# RECORD LIST start

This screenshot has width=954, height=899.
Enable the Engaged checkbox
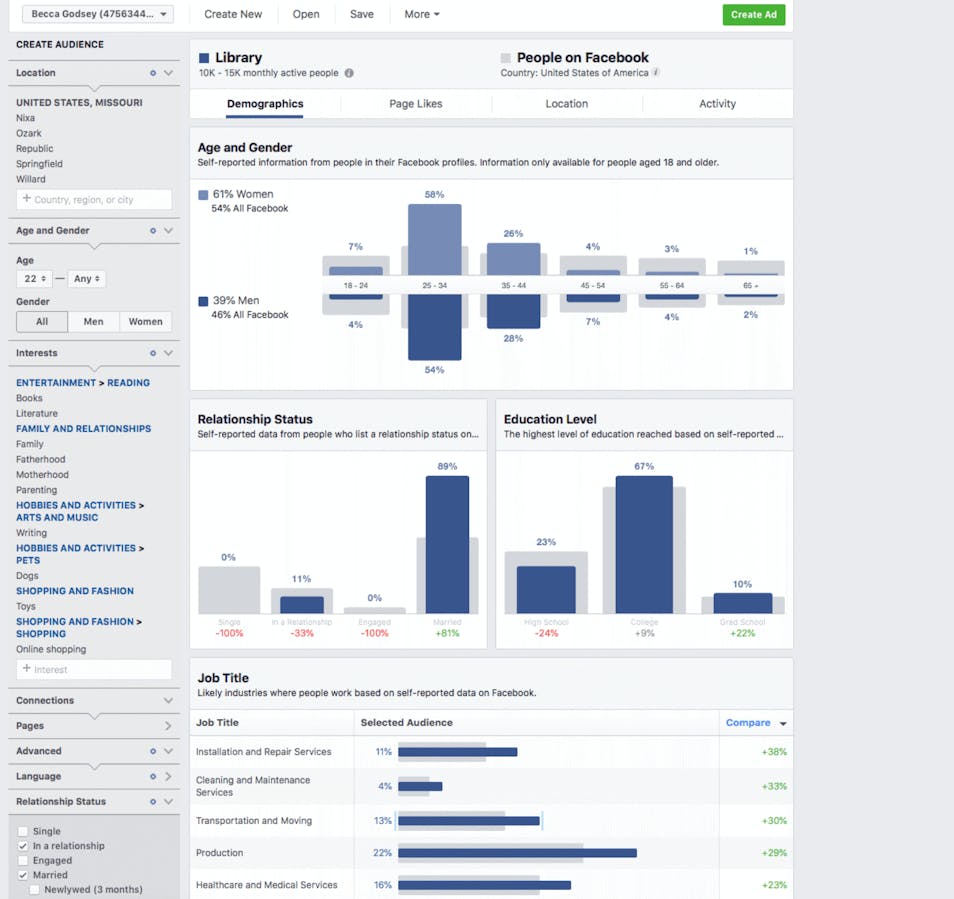23,860
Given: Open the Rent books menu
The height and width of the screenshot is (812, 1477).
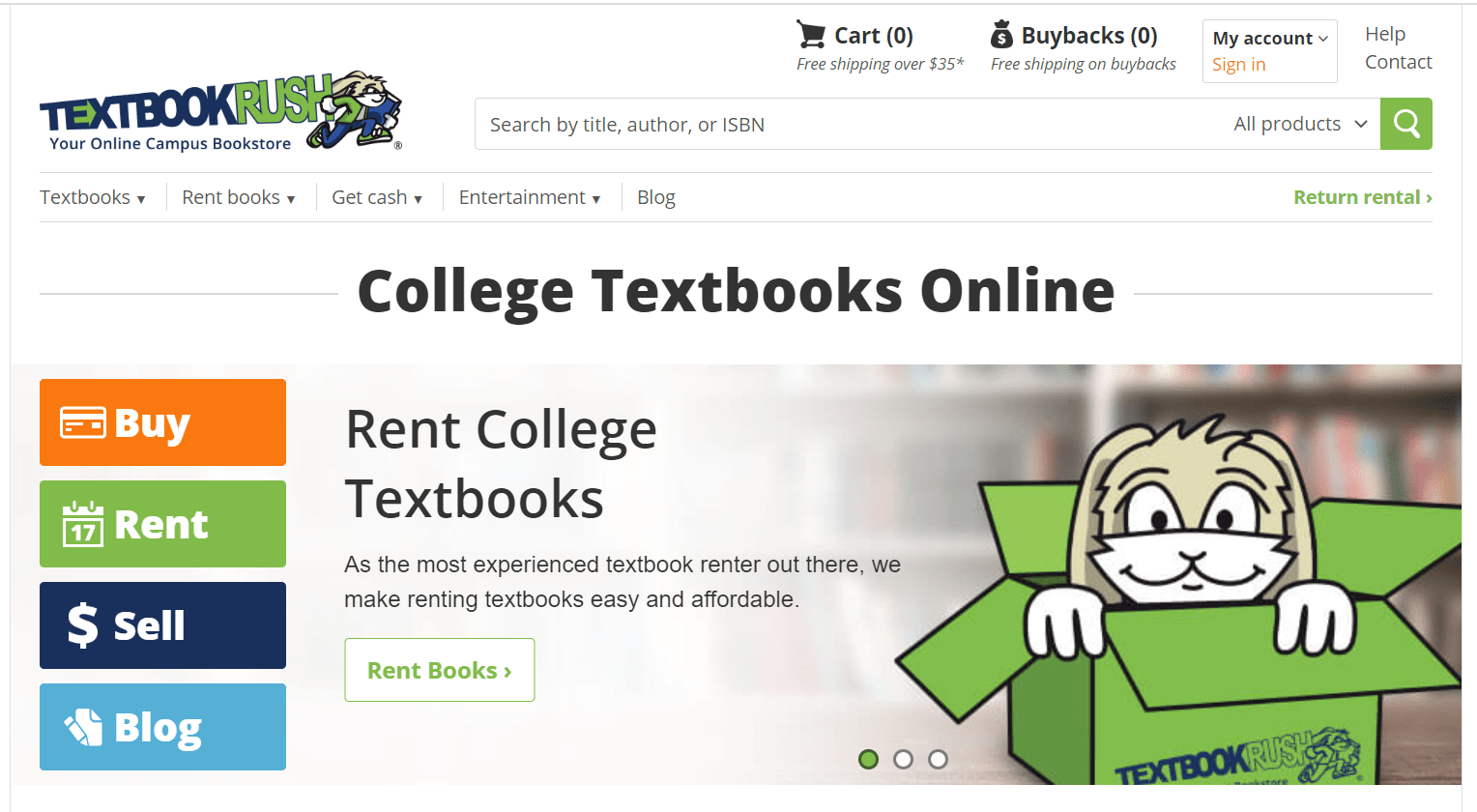Looking at the screenshot, I should click(239, 197).
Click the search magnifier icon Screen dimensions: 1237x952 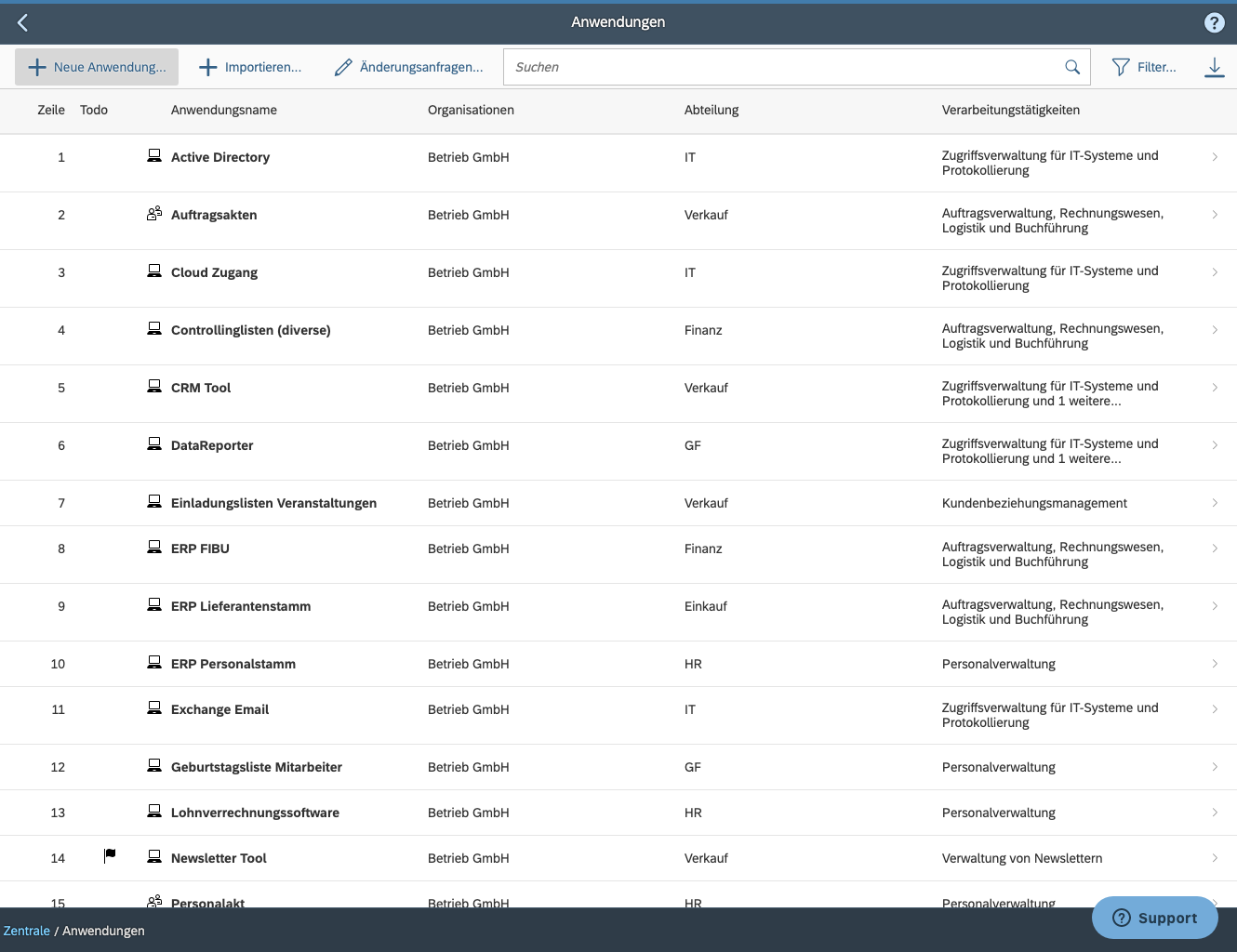[1071, 66]

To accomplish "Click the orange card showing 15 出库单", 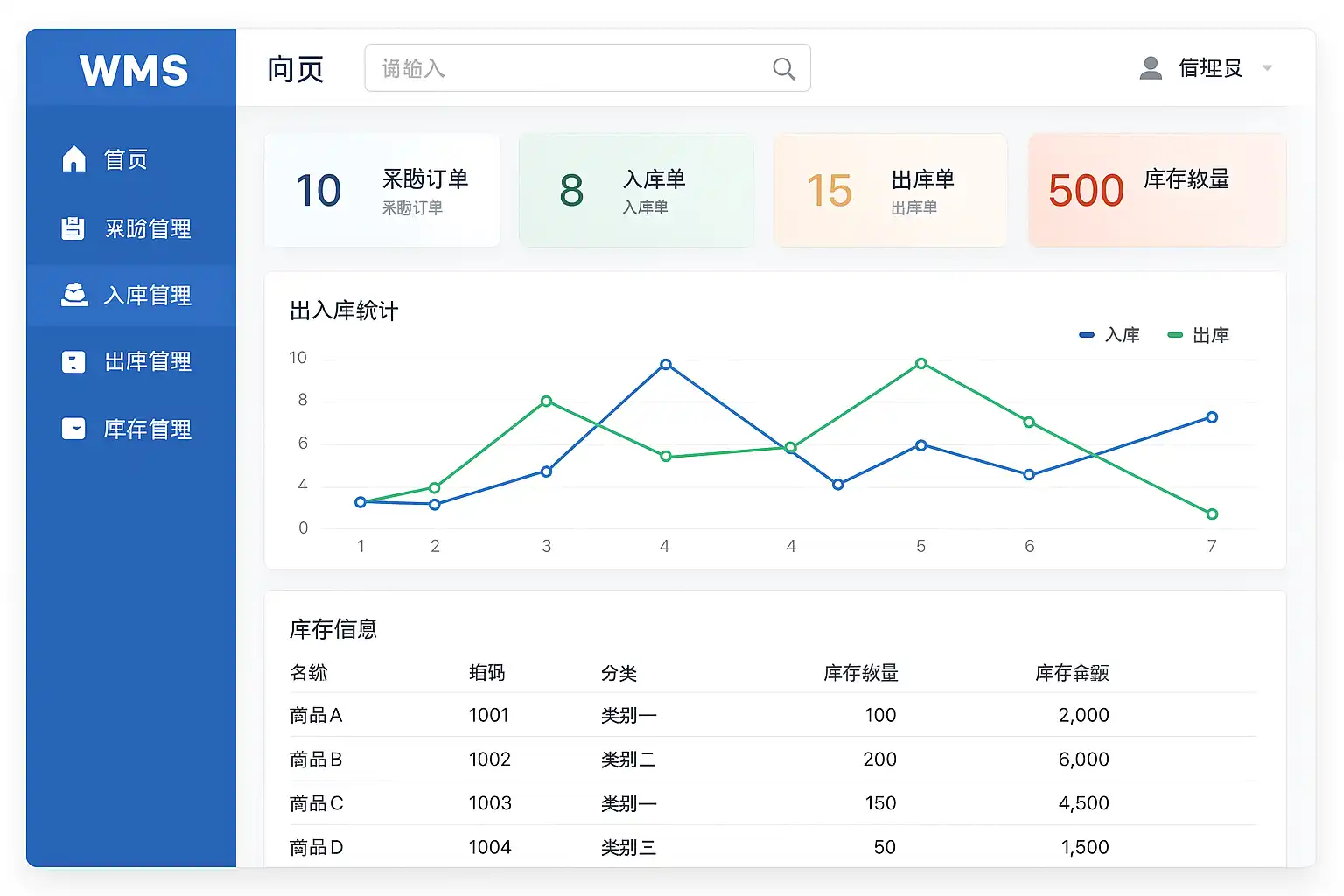I will tap(890, 191).
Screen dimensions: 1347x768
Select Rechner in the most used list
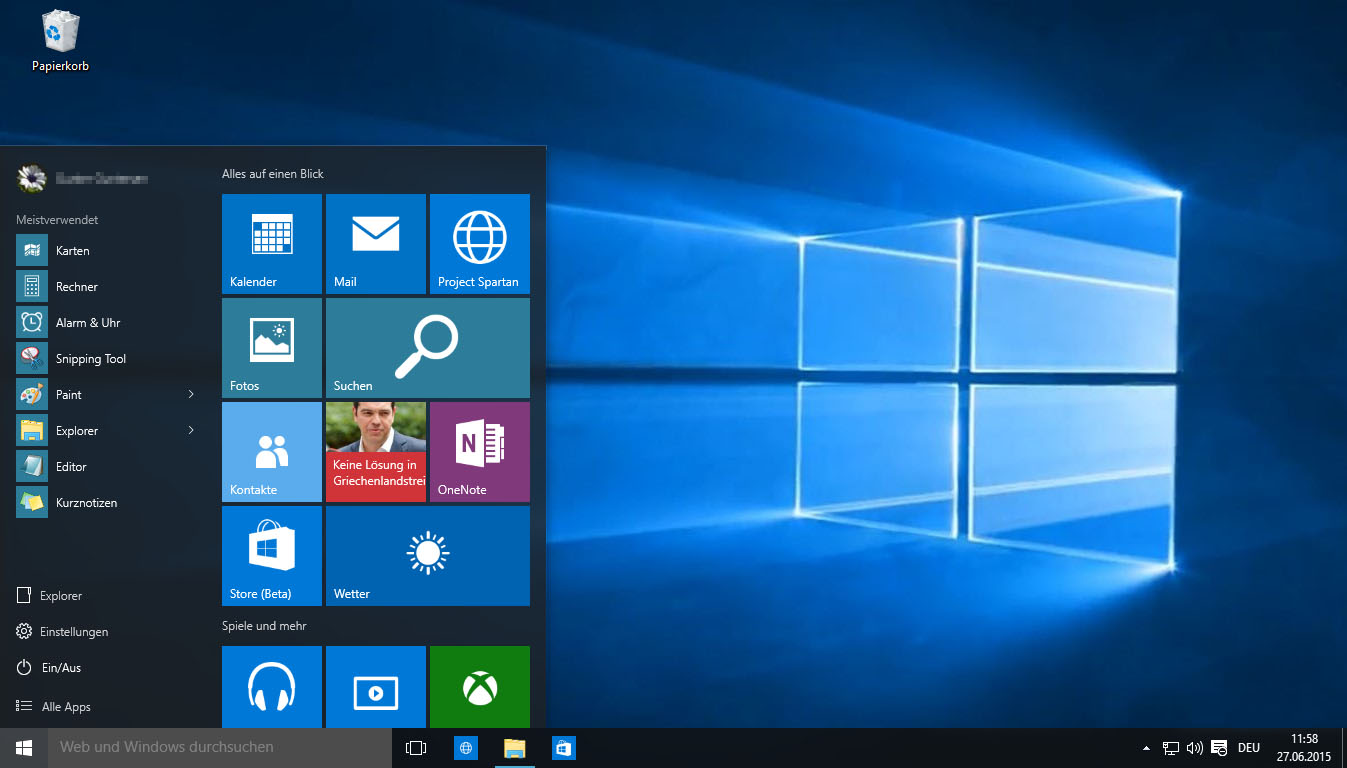click(76, 287)
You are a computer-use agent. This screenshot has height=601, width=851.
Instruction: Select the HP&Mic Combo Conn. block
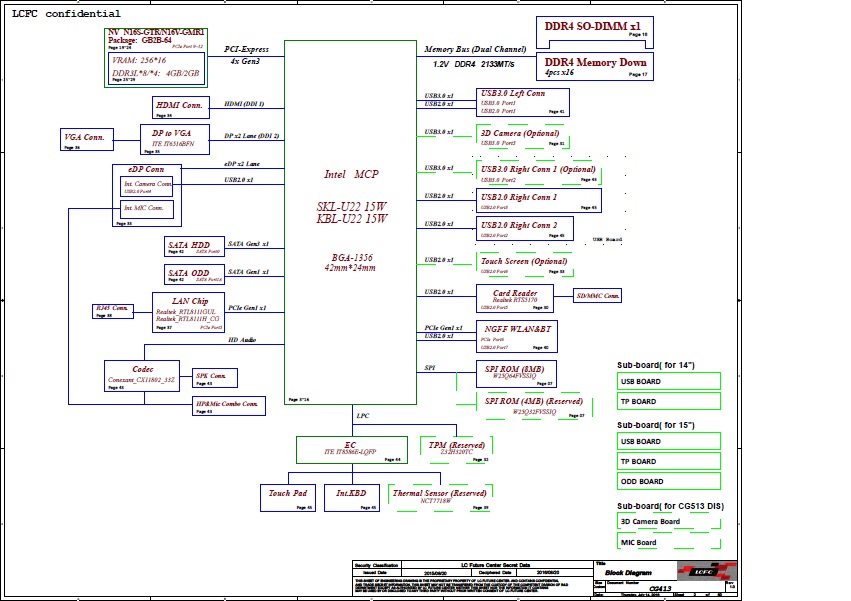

# RECORD LIST end

▸ **REQUIREMENTS**
Pull out every line of the records that contains the string "width".

▸ **TASK RESULT**
This screenshot has width=954, height=899.
The height and width of the screenshot is (812, 1477).
You are a computer-use agent. This screenshot has height=601, width=851.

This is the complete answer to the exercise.